### [Problem to solve]
Print the entries underneath word for word, omitting whatever pictures they contain.

### [Records]
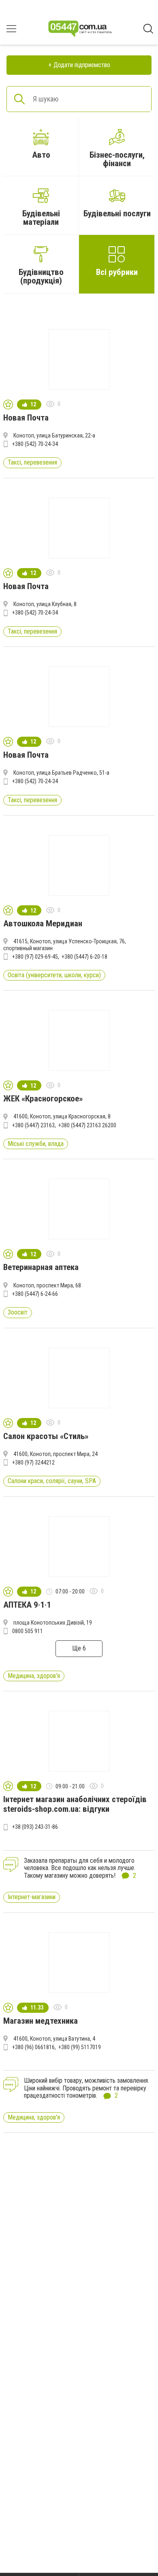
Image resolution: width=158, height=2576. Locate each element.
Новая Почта (26, 418)
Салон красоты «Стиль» (45, 1436)
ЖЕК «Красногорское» (43, 1098)
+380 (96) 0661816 (33, 2047)
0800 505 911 (27, 1631)
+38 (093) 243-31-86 (35, 1827)
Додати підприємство (81, 65)
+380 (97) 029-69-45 (35, 956)
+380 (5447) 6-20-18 (84, 956)
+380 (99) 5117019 (79, 2047)
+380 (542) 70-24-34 (35, 444)
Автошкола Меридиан (42, 923)
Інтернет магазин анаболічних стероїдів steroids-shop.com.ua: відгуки (75, 1804)
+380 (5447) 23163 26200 (87, 1125)
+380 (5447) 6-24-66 (35, 1294)
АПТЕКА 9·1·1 (27, 1605)
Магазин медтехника (40, 2021)
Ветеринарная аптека (41, 1267)
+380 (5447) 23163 (33, 1125)
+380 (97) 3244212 (33, 1462)
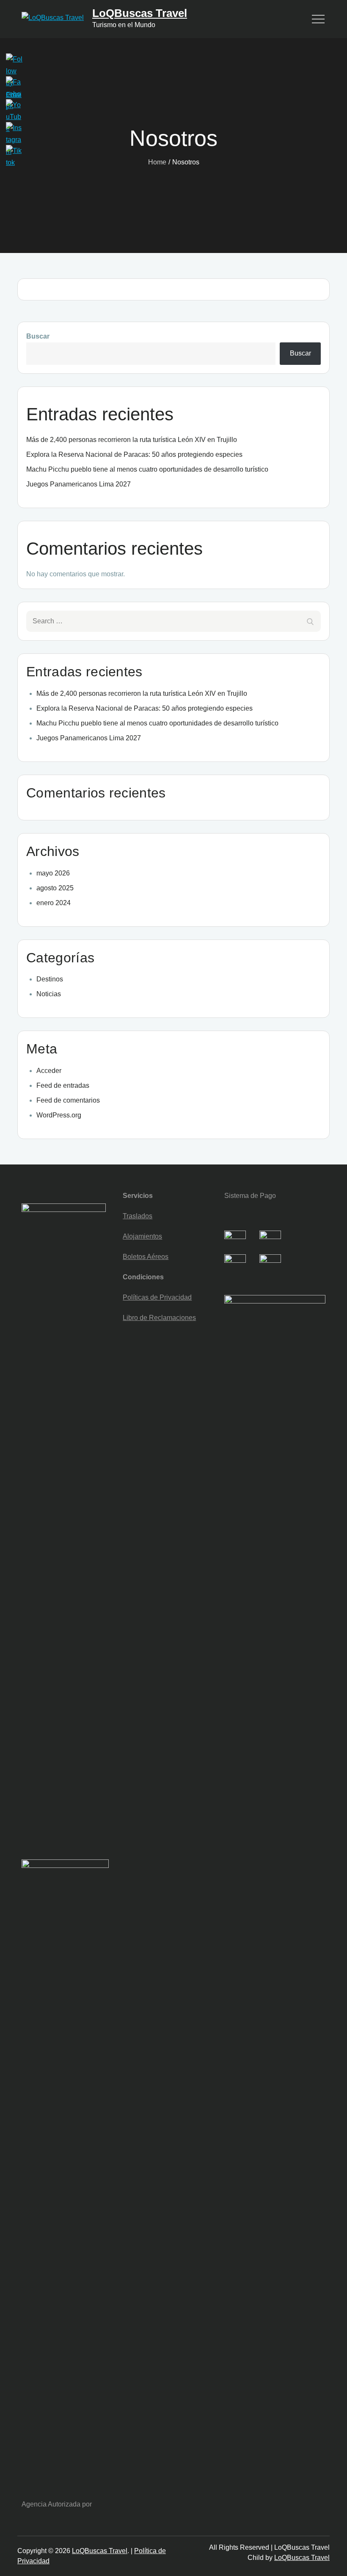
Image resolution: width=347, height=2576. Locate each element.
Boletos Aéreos (145, 1256)
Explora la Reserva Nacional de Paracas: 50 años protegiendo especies (134, 454)
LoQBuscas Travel (139, 13)
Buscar (38, 336)
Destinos (49, 979)
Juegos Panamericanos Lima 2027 (78, 484)
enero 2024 (53, 902)
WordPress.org (58, 1115)
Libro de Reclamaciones (159, 1317)
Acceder (48, 1070)
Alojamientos (142, 1236)
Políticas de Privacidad (157, 1297)
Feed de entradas (62, 1085)
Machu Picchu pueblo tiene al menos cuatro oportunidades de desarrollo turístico (147, 469)
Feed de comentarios (68, 1100)
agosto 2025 (55, 888)
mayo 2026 (53, 873)
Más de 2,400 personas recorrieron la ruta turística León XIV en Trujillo (131, 439)
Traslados (137, 1216)
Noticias (48, 994)
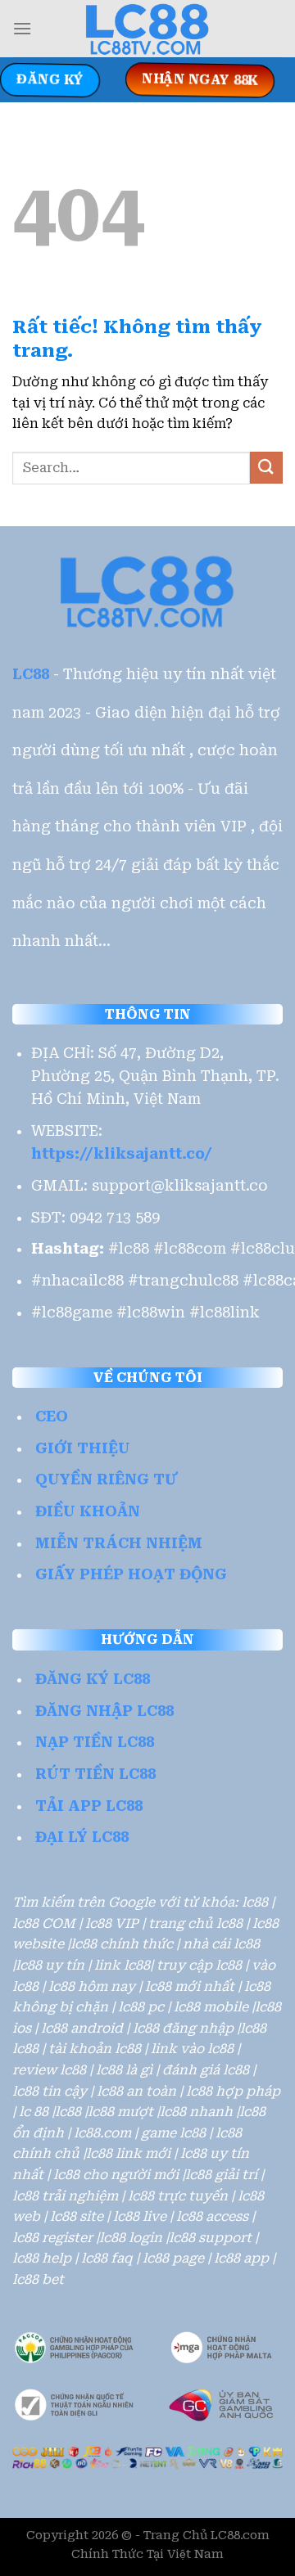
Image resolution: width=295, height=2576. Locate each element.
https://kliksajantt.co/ (121, 1154)
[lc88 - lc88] (147, 28)
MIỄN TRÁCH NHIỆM (118, 1543)
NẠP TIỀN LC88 (94, 1742)
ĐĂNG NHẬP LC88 (104, 1711)
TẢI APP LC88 (89, 1806)
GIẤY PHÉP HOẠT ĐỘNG (131, 1574)
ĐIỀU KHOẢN (87, 1511)
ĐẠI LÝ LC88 (82, 1837)
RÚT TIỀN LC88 (95, 1774)
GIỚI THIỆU (82, 1448)
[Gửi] (266, 468)
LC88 (30, 674)
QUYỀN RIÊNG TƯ (106, 1479)
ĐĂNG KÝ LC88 (92, 1679)
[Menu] (22, 28)
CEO (51, 1416)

### [Result below]
Image resolution: width=158, height=2576. Locate each element.
Новая Почта (26, 418)
Салон красоты «Стиль» (45, 1436)
ЖЕК «Красногорское» (43, 1098)
+380 (96) 0661816 (33, 2047)
0800 505 911 (27, 1631)
+38 (093) 243-31-86 (35, 1827)
Додати підприємство (81, 65)
+380 (97) 029-69-45 (35, 956)
+380 (5447) 6-20-18 (84, 956)
+380 (99) 5117019 (79, 2047)
+380 (542) 70-24-34 (35, 444)
Автошкола Меридиан (42, 923)
Інтернет магазин анаболічних стероїдів steroids-shop.com.ua: відгуки (75, 1804)
+380 (5447) 23163 26200 (87, 1125)
+380 (5447) 6-24-66 (35, 1294)
АПТЕКА 9·1·1 (27, 1605)
Магазин медтехника (40, 2021)
Ветеринарная аптека (41, 1267)
+380 (5447) 23163 (33, 1125)
+380 (97) 3244212 (33, 1462)
Image resolution: width=347, height=2576. Locate each element.
Boletos Aéreos (145, 1256)
Explora la Reserva Nacional de Paracas: 50 años protegiendo especies (134, 454)
LoQBuscas Travel (139, 13)
Buscar (38, 336)
Destinos (49, 979)
Juegos Panamericanos Lima 2027 (78, 484)
enero 2024 (53, 902)
WordPress.org (58, 1115)
Libro de Reclamaciones (159, 1317)
Acceder (48, 1070)
Alojamientos (142, 1236)
Políticas de Privacidad (157, 1297)
Feed de entradas (62, 1085)
Machu Picchu pueblo tiene al menos cuatro oportunidades de desarrollo turístico (147, 469)
Feed de comentarios (68, 1100)
agosto 2025 (55, 888)
mayo 2026 (53, 873)
Más de 2,400 personas recorrieron la ruta turística León XIV en Trujillo (131, 439)
Traslados (137, 1216)
Noticias (48, 994)
Image resolution: width=295, height=2576. Locate each element.
https://kliksajantt.co/ (121, 1154)
[lc88 - lc88] (147, 28)
MIỄN TRÁCH NHIỆM (118, 1543)
NẠP TIỀN LC88 (94, 1742)
ĐĂNG NHẬP LC88 (104, 1711)
TẢI APP LC88 (89, 1806)
GIẤY PHÉP HOẠT ĐỘNG (131, 1574)
ĐIỀU KHOẢN (87, 1511)
ĐẠI LÝ LC88 (82, 1837)
RÚT TIỀN LC88 (95, 1774)
GIỚI THIỆU (82, 1448)
[Gửi] (266, 468)
LC88 (30, 674)
QUYỀN RIÊNG TƯ (106, 1479)
ĐĂNG KÝ LC88 (92, 1679)
[Menu] (22, 28)
CEO (51, 1416)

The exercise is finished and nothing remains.